Dr. Rick is played by Bill Glass, a veteran improv actor/comedian from Chicago, who described why he thought the ads are effective:
I think people are laughing at themselves. They're laughing at their parents a little bit. I call it "triple regeneration." The kids laugh when the parents are acting like the grandparents, the parents laugh when they're starting to act like their parents, and the grandparents are laughing that their children behind them are starting to turn into them, so I think I’m getting a kick out of the fact that it’s so relatable to every sort of chapter of a family.
The universal aspect of these commercials was brought home to me by several recent incidents.
A few weeks ago, I converted some old family films into digital versions and gave copies to my siblings. When sister Gaila showed
them to her daughter, Gabriela said, "Oh my God, I’m an exact clone of you!"
A few months ago, daughter Katie mentioned how she and hubby Matt were carefully observing some birds in their back yard and trying
to identify them. She said it suddenly struck her that it was something she's seen husband Art and me do on any number of occasions.
This past week, daughter Mariya texted a photo of herself grinning while holding a hair dryer. The cold temperatures had frozen a
pipe under the kitchen sink. The hair dryer solution is something Art has done.
As 2023 turned over into 2024, I noticed I was doing something mom always did - going through my new planner noting people's
birthdays and upcoming doctor appointments and making lists of things to do. I always wondered why mom didn't just have a "master"
list, instead opting for scraps of paper, index cards, and the backs of envelopes. Now, my own planner has several of those that
fall out every time I open it.
By middle age, most of us have joined our parents before us in beginning the day with a cup of coffee. But earlier this week I
heard myself declaring the hot dogs we had for lunch as one of the best meals we've had recently. It reminded me of other "haute
cuisine" lunches when we waxed poetic about a bowl of chicken noodle soup that was "just the best." Art said his dad's favorite
in his latter years was a bowl of homemade tomato soup, made to his mother's recipe.
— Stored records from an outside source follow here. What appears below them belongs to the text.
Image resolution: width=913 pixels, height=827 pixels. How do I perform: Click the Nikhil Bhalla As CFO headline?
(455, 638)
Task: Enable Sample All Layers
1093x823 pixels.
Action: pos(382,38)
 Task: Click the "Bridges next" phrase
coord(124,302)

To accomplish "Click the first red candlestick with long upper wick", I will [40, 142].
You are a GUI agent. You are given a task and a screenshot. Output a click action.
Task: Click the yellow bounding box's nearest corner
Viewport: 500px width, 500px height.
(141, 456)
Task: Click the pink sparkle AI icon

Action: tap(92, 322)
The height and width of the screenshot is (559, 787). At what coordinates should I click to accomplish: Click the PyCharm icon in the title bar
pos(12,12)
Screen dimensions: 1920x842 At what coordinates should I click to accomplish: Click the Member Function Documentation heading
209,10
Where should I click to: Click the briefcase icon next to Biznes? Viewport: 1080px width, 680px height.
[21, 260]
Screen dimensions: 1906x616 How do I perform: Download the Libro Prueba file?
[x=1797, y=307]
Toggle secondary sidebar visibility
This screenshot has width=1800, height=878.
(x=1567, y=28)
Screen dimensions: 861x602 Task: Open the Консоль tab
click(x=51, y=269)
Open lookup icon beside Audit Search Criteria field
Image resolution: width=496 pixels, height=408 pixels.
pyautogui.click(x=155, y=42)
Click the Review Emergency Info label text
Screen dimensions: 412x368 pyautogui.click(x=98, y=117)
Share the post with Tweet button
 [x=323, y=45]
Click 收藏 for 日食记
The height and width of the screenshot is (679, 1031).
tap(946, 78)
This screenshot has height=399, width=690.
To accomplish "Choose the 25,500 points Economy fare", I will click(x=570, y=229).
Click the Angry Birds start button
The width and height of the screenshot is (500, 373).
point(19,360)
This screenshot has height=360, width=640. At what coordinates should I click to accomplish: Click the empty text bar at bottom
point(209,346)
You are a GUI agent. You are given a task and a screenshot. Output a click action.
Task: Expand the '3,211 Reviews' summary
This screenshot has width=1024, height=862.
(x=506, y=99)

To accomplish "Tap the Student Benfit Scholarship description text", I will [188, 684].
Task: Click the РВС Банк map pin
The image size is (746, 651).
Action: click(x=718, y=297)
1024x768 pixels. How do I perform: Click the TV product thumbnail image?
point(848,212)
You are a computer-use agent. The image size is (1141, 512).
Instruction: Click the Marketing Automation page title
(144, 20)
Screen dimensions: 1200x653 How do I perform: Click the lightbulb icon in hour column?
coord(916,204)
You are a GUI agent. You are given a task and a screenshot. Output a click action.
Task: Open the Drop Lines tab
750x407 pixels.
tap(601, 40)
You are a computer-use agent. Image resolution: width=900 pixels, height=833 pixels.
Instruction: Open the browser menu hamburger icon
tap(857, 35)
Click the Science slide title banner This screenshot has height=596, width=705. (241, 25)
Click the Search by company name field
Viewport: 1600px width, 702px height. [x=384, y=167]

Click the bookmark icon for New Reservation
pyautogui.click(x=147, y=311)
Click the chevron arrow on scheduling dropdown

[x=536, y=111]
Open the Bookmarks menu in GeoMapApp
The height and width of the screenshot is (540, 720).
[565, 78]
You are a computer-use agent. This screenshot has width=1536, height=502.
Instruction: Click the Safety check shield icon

Gaila, brother Dave, and I put sugar
rather than salt on sliced tomatoes - something our parents did. Dad's favorite bed-time snack was graham crackers and milk, and
I find that really hits the spot for me, too.
While this "parentamorphosis" might just be a delayed response to things we learned as youngsters, I have a hunch that at its core
it is a desire to be comforted. I have a gray sweater that has seen better days and yet, it's oh-so-comfortable that I just cannot
resist wearing it in cool weather. It is well-worn, yet feels just right. It reminds me of the blue sweatshirt Art's mom wore every
winter for as long as I knew her. Now that I think of it, Donna always mentioned how much she liked my sweater and how good it
looked on me. She died 15 years ago, so that tells you something about my sweater's age. Comfort trumps fashion as we get older!
Art said in the 1970s, he was surprised when he received a pair of slippers for a Christmas gift. It struck him because he hadn't
asked for them, never wore slippers, and they were identical to the ones his grandfather wore a decade before.
But recently, he pulled them out of the back of his closet and now he wears them daily.
The other day after slipping them on, he looked at me, shrugged his shoulders and said, "Now I'm my own grandpa!"
Top (l-r): Donna in her dark-blue sweatshirt; wearing my gray sweater while Art and I indulge in another comfort source - a sundae. Bottom (l-r): my planner; Mariya and her pipe-thawing hair dryer; the "my own grandpa" slippers.